Collected data entries

____

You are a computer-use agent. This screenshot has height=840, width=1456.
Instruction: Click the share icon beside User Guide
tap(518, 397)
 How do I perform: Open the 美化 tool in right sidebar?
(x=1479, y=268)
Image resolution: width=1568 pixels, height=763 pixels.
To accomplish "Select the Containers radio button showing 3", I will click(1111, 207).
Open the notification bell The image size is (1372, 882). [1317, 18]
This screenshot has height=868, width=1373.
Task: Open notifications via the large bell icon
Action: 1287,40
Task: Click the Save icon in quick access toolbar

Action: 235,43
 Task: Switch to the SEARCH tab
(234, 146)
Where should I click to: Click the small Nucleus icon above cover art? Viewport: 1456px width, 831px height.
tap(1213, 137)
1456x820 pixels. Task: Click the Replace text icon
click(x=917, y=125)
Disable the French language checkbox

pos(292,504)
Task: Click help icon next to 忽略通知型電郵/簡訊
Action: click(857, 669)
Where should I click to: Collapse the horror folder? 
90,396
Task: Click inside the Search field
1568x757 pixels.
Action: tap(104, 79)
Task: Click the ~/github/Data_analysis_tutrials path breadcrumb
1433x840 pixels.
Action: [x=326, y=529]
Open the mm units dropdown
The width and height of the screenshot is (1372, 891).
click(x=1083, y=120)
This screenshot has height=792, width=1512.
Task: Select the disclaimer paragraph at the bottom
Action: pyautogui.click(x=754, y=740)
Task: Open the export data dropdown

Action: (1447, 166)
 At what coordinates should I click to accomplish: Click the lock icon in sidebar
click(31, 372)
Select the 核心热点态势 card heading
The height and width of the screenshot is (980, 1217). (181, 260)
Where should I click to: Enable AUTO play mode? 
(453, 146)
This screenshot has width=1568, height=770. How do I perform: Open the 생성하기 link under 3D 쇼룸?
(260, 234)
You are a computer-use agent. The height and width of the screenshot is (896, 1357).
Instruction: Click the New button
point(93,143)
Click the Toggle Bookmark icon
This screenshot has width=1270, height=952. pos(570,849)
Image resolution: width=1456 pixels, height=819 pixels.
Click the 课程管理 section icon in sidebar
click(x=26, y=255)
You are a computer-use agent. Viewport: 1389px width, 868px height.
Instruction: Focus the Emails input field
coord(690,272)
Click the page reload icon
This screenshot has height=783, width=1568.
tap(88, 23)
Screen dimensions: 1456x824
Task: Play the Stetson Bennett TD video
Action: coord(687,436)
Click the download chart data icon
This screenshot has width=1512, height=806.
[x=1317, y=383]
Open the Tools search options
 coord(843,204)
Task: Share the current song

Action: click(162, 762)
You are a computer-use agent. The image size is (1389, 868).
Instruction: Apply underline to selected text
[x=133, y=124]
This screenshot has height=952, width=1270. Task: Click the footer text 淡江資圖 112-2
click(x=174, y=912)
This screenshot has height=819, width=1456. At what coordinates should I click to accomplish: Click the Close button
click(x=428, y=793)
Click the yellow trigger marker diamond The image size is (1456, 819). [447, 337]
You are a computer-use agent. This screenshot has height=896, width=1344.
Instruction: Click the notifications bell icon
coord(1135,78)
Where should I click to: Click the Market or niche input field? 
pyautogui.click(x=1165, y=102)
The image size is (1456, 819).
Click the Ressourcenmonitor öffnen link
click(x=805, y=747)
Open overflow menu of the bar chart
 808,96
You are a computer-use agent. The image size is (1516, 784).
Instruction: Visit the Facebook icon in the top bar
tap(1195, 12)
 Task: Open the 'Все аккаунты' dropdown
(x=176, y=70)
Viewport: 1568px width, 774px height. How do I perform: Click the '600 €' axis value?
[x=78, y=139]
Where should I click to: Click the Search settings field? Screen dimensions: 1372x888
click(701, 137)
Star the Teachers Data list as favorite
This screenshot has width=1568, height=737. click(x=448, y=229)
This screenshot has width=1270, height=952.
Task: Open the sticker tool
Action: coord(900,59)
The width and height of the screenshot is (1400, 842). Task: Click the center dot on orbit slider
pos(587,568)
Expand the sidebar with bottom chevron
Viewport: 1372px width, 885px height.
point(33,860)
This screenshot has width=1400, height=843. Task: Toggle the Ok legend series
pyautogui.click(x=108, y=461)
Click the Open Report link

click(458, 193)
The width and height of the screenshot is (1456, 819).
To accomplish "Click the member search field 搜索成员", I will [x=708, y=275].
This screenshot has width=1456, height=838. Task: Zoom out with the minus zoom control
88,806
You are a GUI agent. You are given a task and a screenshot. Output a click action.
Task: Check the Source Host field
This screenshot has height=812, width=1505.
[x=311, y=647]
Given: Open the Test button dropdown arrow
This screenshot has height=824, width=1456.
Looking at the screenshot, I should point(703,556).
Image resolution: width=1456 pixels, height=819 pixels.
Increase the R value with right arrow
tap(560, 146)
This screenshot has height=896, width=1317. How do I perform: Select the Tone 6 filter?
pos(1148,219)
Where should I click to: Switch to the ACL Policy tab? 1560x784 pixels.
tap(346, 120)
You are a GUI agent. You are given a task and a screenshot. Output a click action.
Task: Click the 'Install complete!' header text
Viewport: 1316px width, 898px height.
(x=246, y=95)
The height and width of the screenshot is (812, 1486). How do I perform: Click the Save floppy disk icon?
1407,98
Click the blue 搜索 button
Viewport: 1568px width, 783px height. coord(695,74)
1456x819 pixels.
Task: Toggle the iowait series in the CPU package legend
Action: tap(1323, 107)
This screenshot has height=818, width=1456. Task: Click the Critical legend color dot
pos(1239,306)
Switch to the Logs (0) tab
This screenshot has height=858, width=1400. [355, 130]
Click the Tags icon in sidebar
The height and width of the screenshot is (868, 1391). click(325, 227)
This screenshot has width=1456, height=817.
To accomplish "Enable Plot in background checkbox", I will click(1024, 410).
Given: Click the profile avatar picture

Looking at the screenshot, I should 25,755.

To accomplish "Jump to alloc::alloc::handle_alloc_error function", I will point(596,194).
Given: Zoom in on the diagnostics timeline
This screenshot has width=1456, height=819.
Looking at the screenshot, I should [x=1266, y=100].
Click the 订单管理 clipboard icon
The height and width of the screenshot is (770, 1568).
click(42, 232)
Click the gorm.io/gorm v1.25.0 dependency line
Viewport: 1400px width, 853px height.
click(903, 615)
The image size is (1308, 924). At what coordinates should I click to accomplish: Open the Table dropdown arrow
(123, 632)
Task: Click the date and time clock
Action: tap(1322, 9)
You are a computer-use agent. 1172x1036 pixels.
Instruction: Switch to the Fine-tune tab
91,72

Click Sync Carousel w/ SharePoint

____

Exercise aim |
Of all the entries above, retype exactly the lines from the line with "Task: Click the ~/github/Data_analysis_tutrials" to the line with "Open the mm units dropdown", both included, and no others.

Task response |
Task: Click the ~/github/Data_analysis_tutrials path breadcrumb
1433x840 pixels.
Action: [x=326, y=529]
Open the mm units dropdown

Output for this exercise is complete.